В первой роте к выходу готовятся известные личности - Сильва, Тюрьма и Пушкин. Эта троица самая первая по залётам и самая первая по их исправлению. В трусах, на босу ногу, они шагают во вторую роту, где у них с Подоляко происходит следующий разговор:
- Товарищ прапорщик, отдайте наши вещи!
- Пять литров самогона.
- Пять не сможем, только три...
- Четыре!
- Три с половиной...
- Хорошо, три с половиной и полкило сала!
- А сало-то мы откуда возьмём?
- У Короткевича! Он им вчера хвалился! Вечером жду!
Вещи возвращаются домой, а Подоляко наслаждается победой. Ему ещё день отстоять, а вечером он расслабится... Ему ещё на разводе с утра получать от командира части благодарность «за отличную службу»... Ему ещё сегодня много раз пересказывать историю о том, как он одним махом Короткевича за пояс заткнул... 

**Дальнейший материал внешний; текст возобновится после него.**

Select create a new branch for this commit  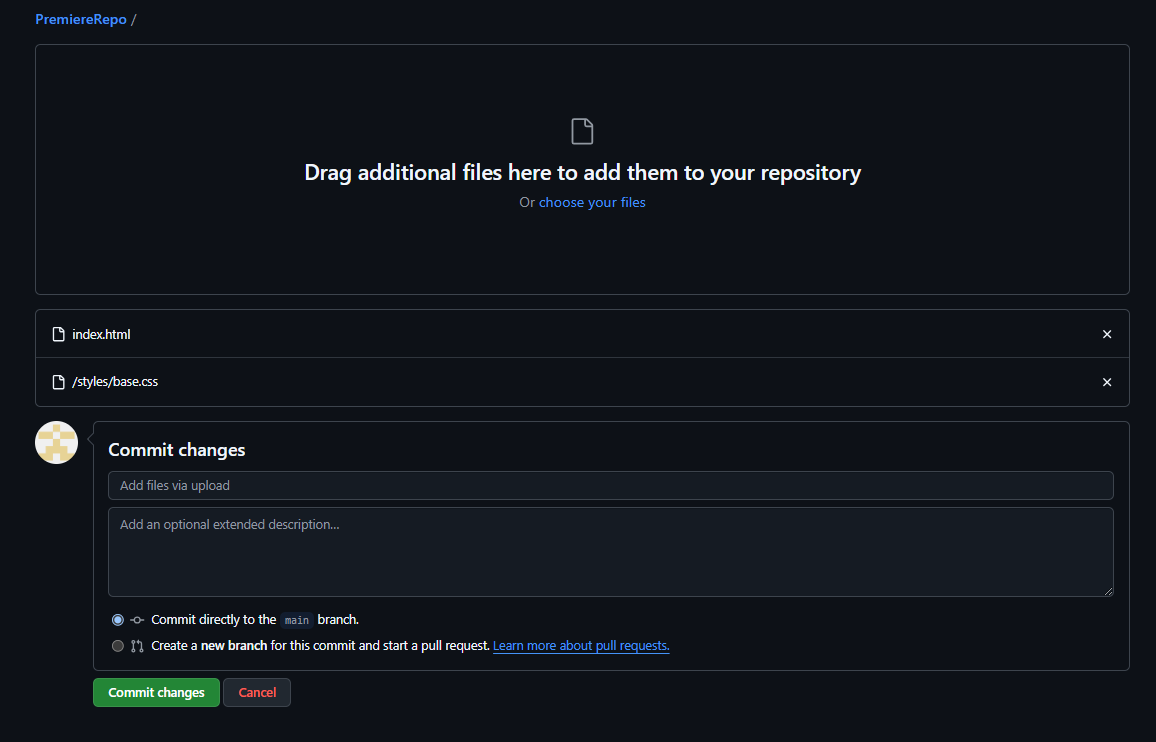click(117, 645)
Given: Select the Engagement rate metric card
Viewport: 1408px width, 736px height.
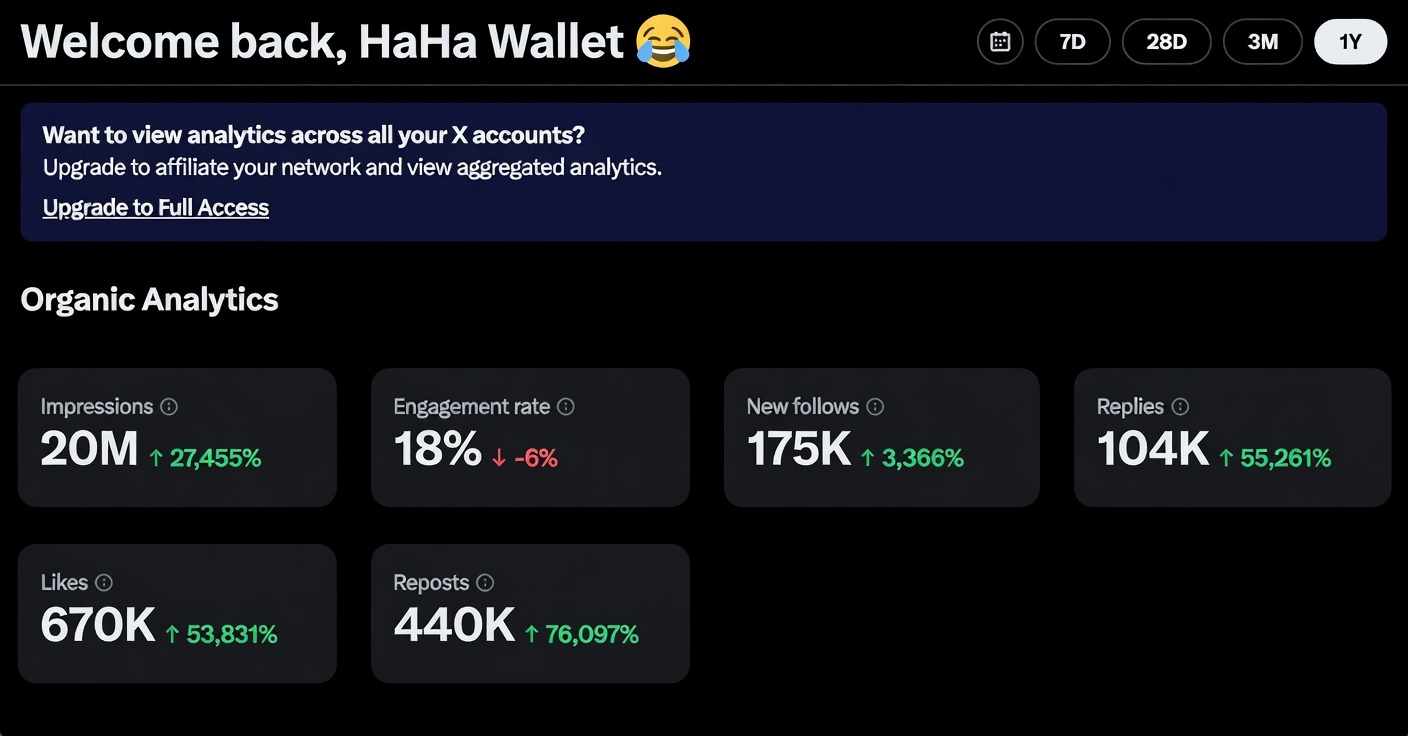Looking at the screenshot, I should point(530,437).
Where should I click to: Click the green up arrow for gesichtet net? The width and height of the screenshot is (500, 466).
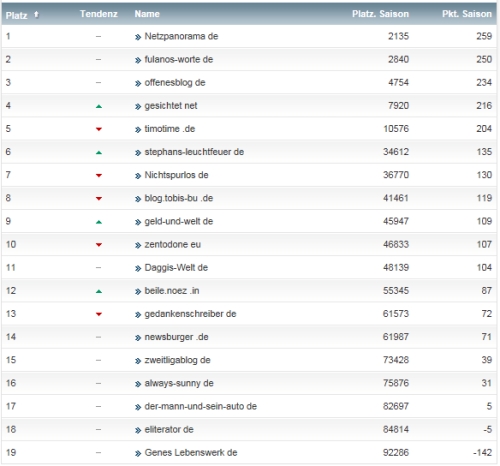point(99,106)
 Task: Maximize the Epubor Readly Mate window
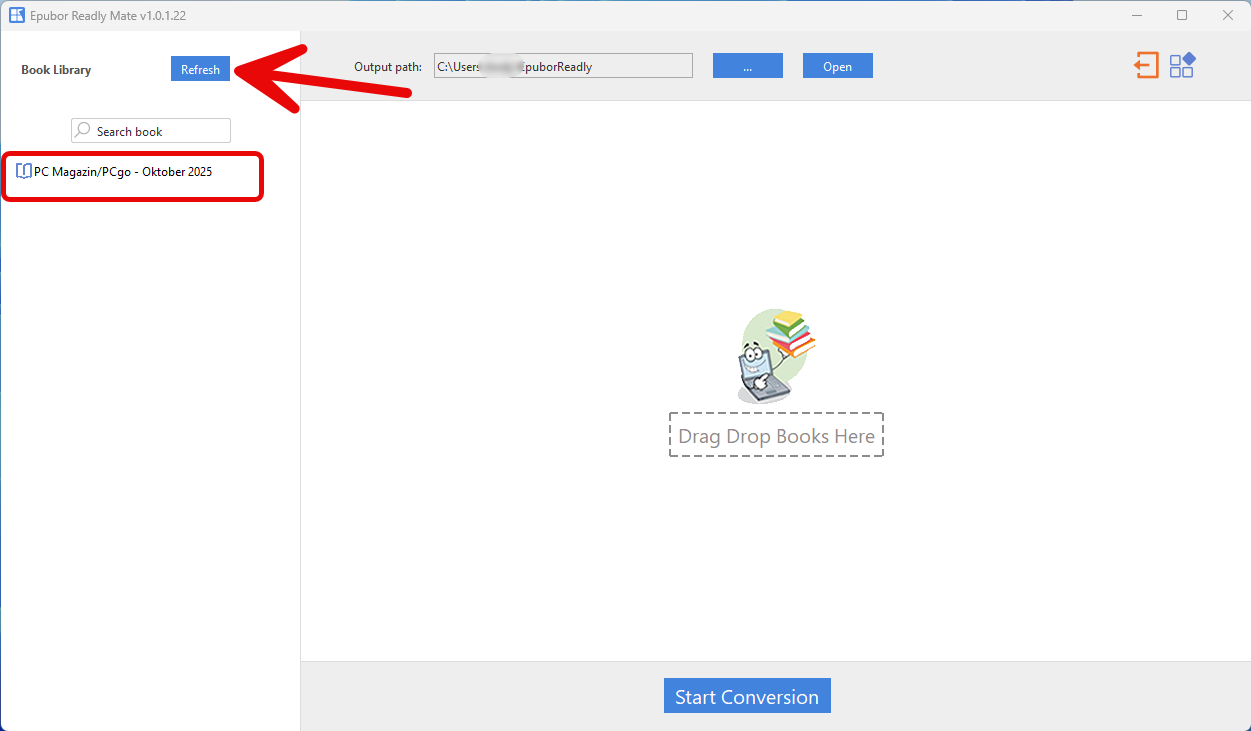coord(1182,15)
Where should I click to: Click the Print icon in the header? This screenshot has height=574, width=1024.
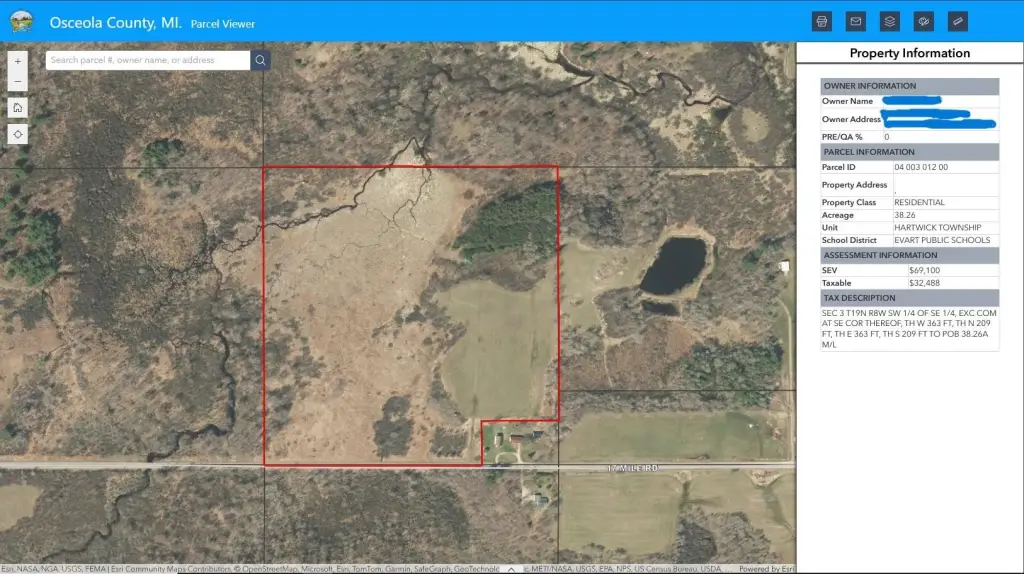(822, 21)
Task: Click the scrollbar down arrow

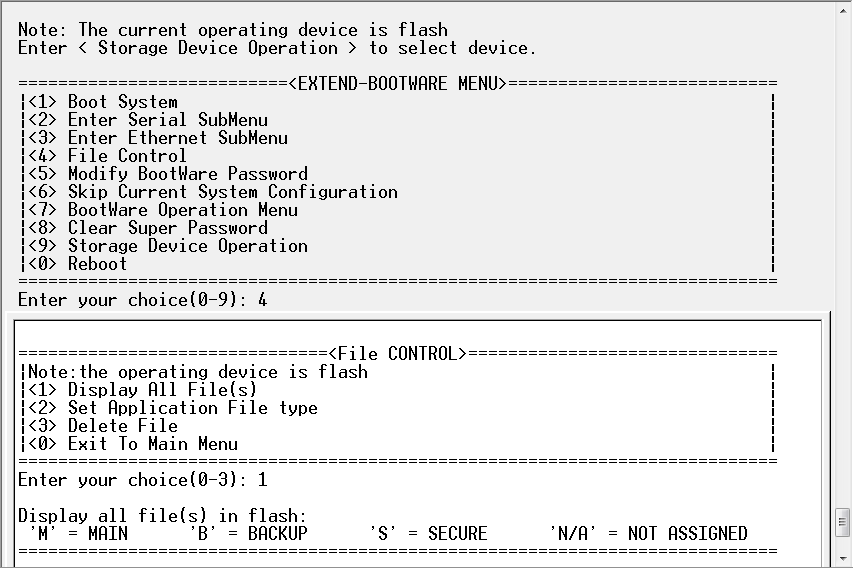Action: click(x=843, y=558)
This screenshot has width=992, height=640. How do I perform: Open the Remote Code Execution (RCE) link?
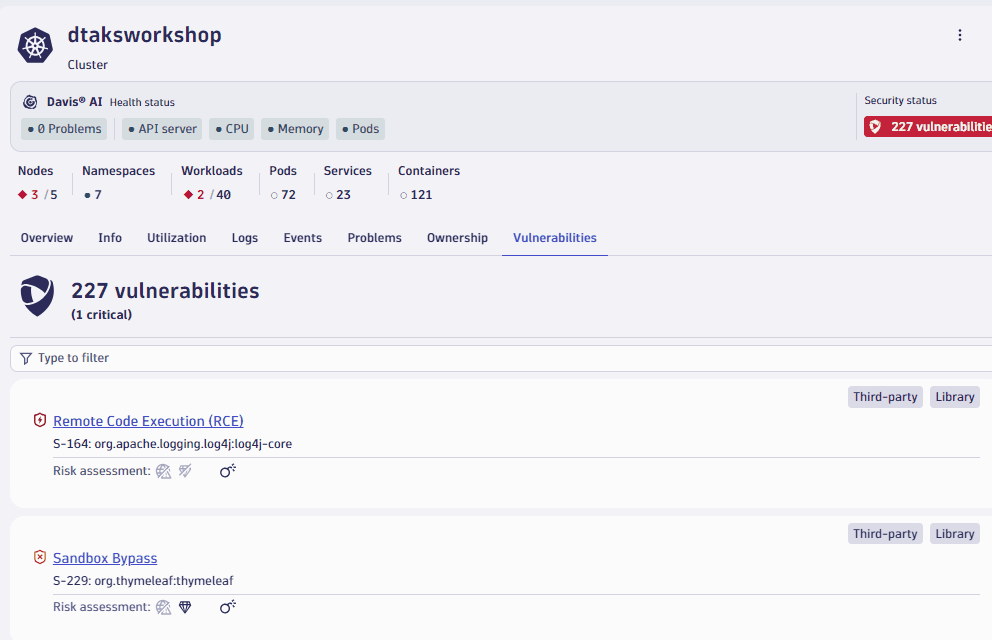click(x=148, y=421)
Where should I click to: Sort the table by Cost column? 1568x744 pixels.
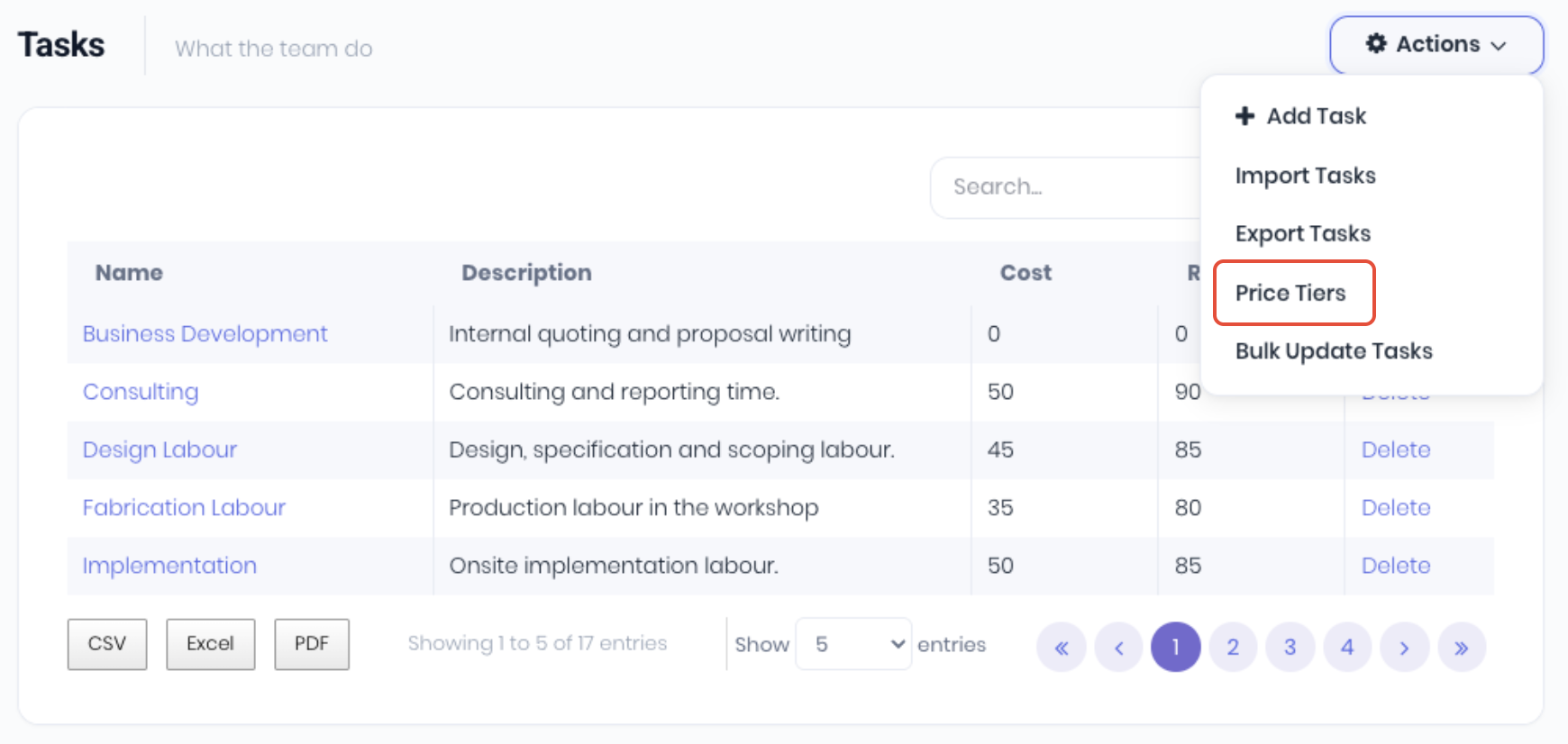pos(1026,273)
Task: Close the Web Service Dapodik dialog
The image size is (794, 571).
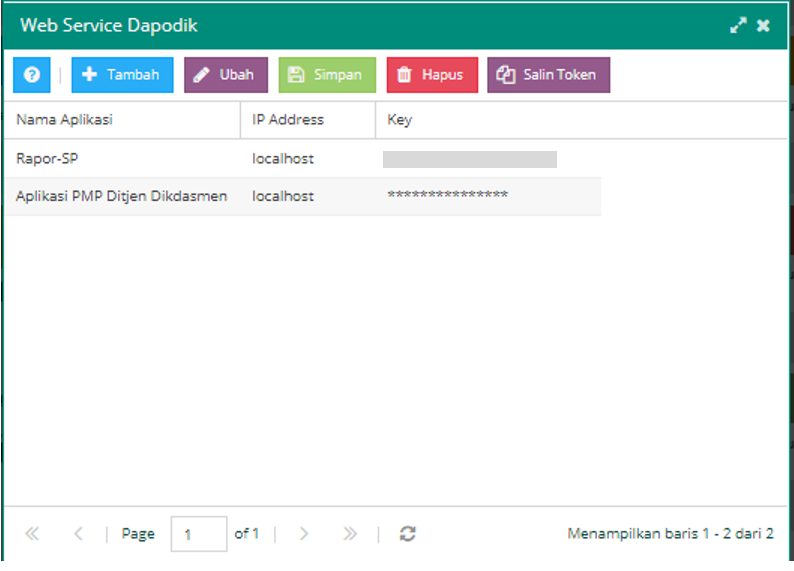Action: (x=763, y=26)
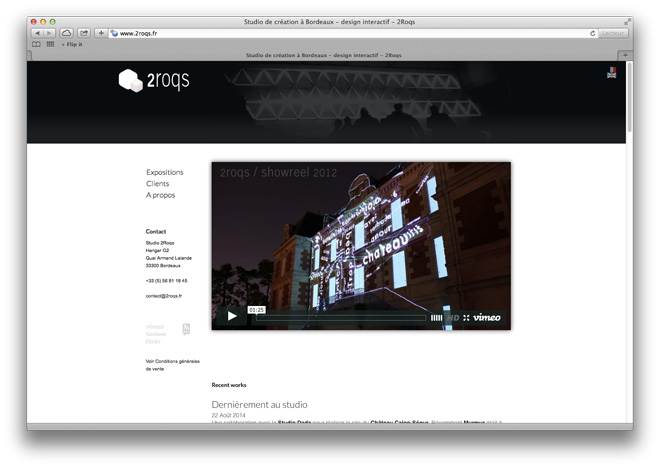Click the Share toolbar icon
Screen dimensions: 660x468
click(84, 33)
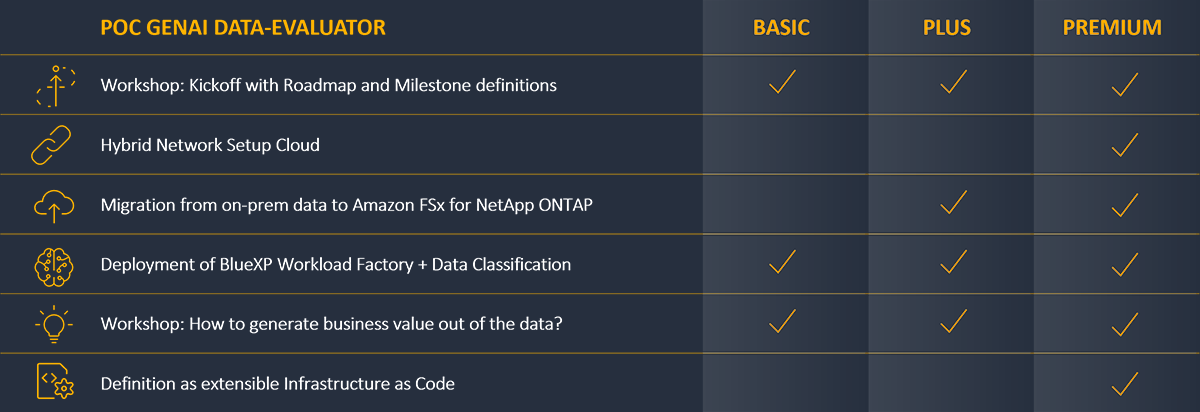The width and height of the screenshot is (1200, 412).
Task: Click the Premium checkmark for Hybrid Network Setup
Action: (x=1126, y=143)
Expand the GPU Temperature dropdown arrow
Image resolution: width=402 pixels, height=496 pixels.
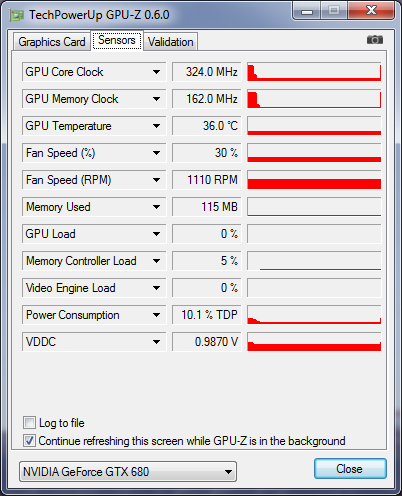tap(156, 126)
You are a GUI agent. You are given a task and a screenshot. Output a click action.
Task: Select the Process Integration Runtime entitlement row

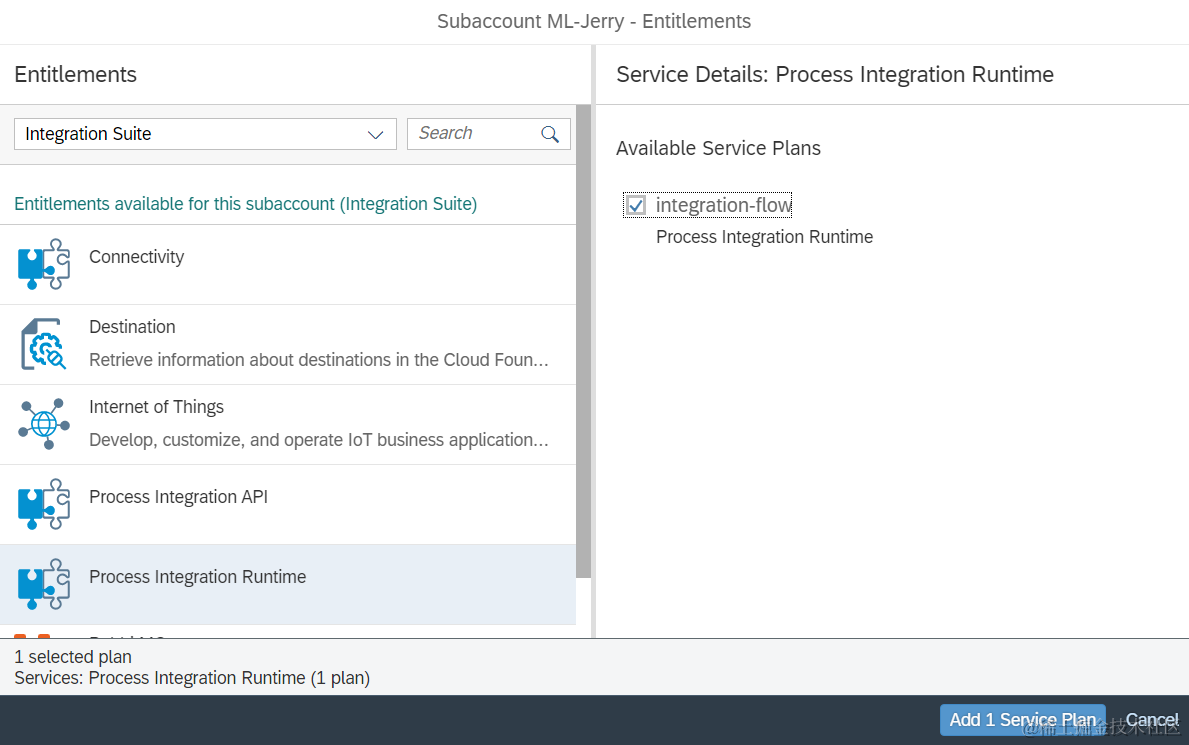click(300, 584)
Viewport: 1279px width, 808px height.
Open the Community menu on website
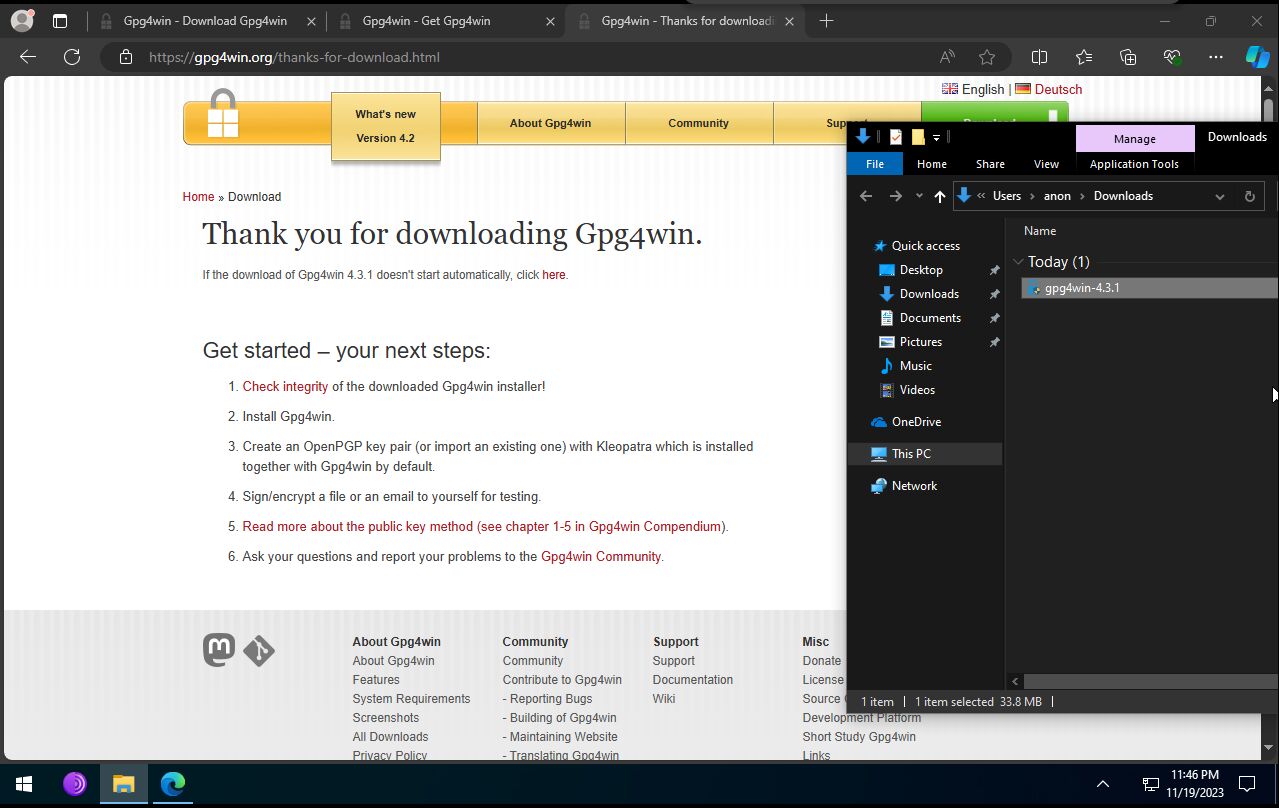coord(698,123)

Прошла неделя с того злополучного дня, когда в ворота каптёра первой роты прапорщика Короткевича был забит мощный гол его оппонентом прапорщиком Подоляко. Уже давно был выпит самогон, и дух сала улетучился с сальных пальцев каптёра второй роты. Казалось бы, и забыто всё... Ан нет! Не спит прапорщик Короткевич. Ответный ход готовит. Что бы такое учудить, чтобы на себя лавры воинской славы перетянуть и чтобы вернуть утраченное - самогон и, что особенно важно, сало!? Позвал Короткевич «святую троицу», которая после сала была у него в неоплатном долгу, и предложил им тоже голову поломать над животрепещущим вопросом. Те быстро придумали план, который не отличался изяществом, а был исключительно плодом их воровского воображения (все попали в армию после срока за воровство).
Известно, что каждый человек за долгую жизнь накапливает большое количество барахла. Солдат не исключение. За два года службы он обзаводится некоторыми вещами, которые в казарме хранить опасно в силу их «неуставности» или из-за боязни кражи. Например, гражданская одежда, чтобы в самоволку бегать, или дембельский альбом, или приёмник, по случаю купленный в городе...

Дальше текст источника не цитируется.